US to close 800 of 2,000 Computer Data Centers

money pileThe U.S.  plans to close over 800 of its 2,000 computer data centers within the next four years.

The effort is aimed to reduce overall costs and shift the federal government to the future–aligning itself with the evolution of the Internet and the efficiency such services can provide.

That future requires a lesser amount of computers and subsequently fewer computer data centers to be equally or more effective.

In what has now become common knowledge, Cloud-computing allows computers to communicate with each other over variable distances using the Internet.  The tool maximizes computing power with notably less computers, leading to its ability the manage large amounts of tasks or chores effectively.

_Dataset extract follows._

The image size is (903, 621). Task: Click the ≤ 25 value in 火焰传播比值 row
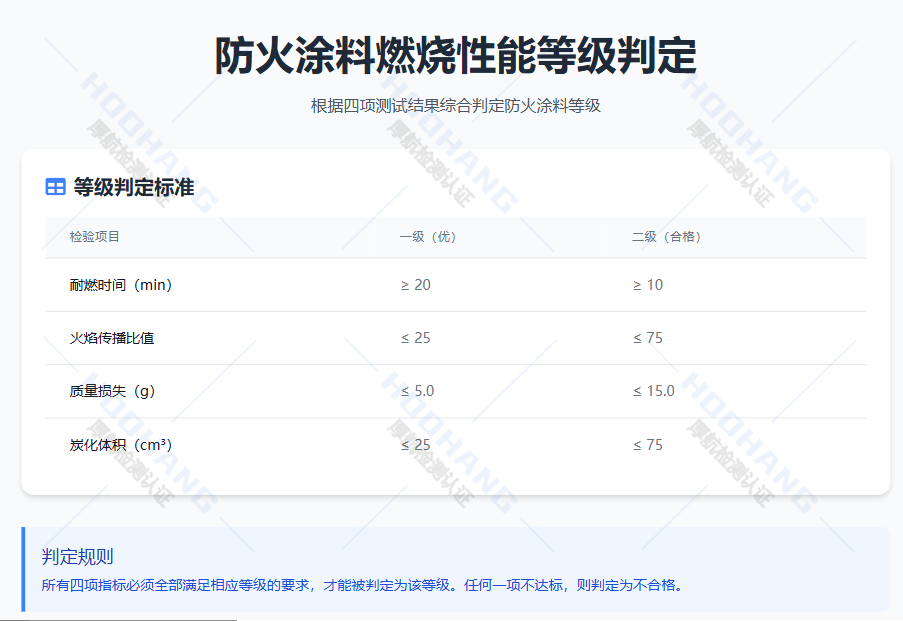pyautogui.click(x=416, y=338)
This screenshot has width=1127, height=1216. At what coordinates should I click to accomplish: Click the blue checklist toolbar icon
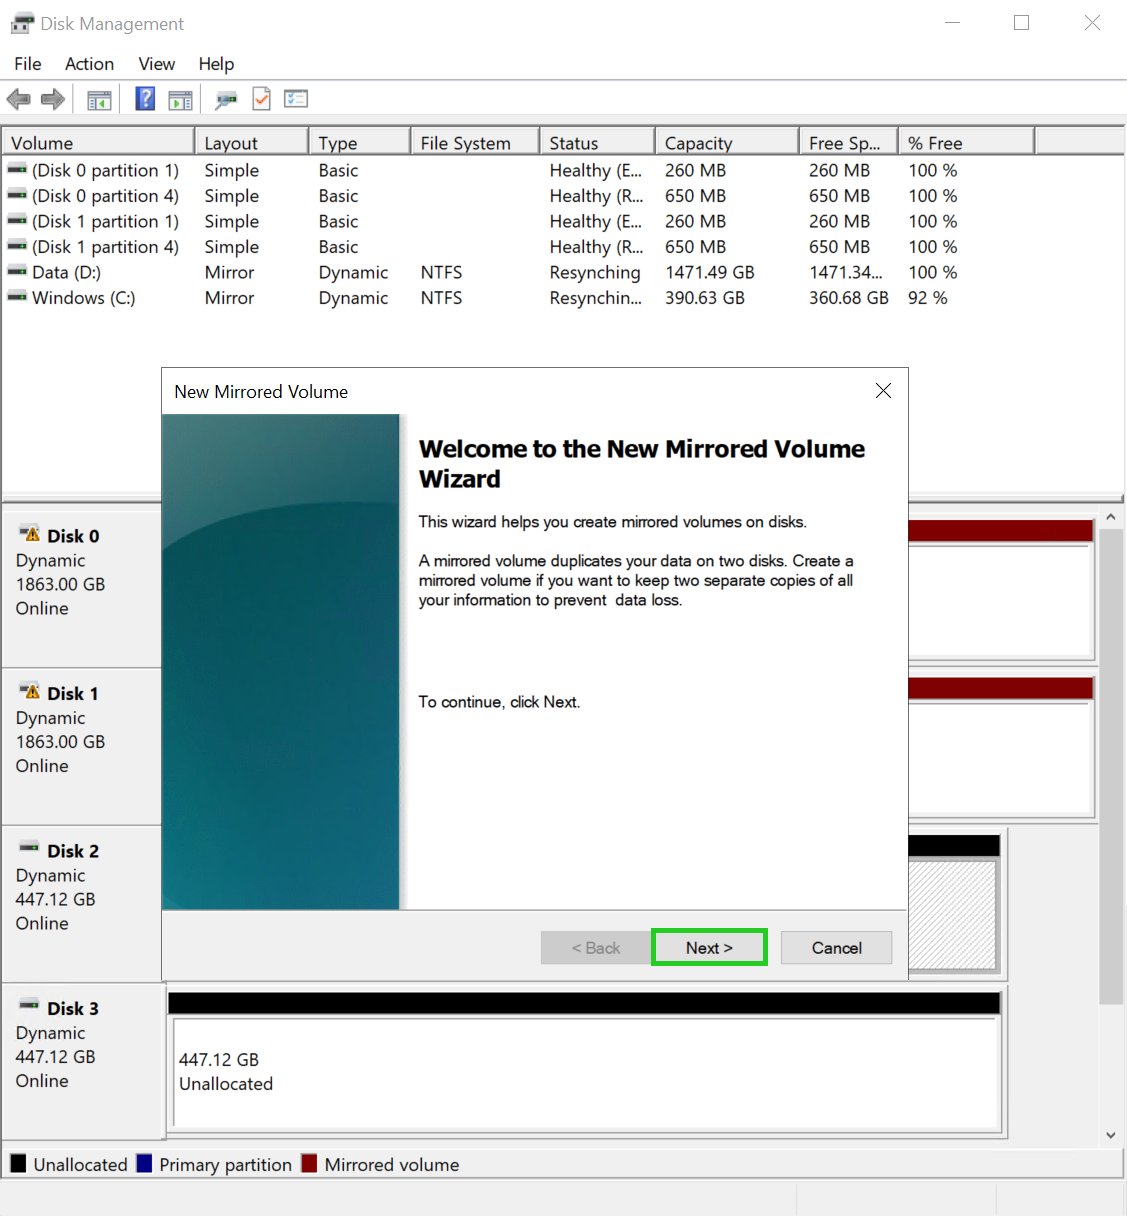click(296, 98)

The closing of those U.S. data centers are predicted to save somewhere in the billions of dollars a year.  The federal government could outsource needed services to private companies that could help spur growth, or even provide the service themselves.  Vivek Kundra, chief information officer for the federal government, said moving to cloud-commuting could save the government an additional $5 billion a year.

The dark side of closing hundreds of U.S. data centers is the subsequent loss of jobs.  It is estimated to be in the tens of thousands.  Some argue that data centers do not really employ large swaths of people–though one cannot help but be skeptical.

Apologists hope that the large amount of land freed up from redundant data centers could allow for private business to take residence–hiring an exponential amount of workers.  That is the hope at least.  The process has already begun and is happening at an alarming rate.  With the federal government trying to maintain a tight budget, the speed of these closing may increase.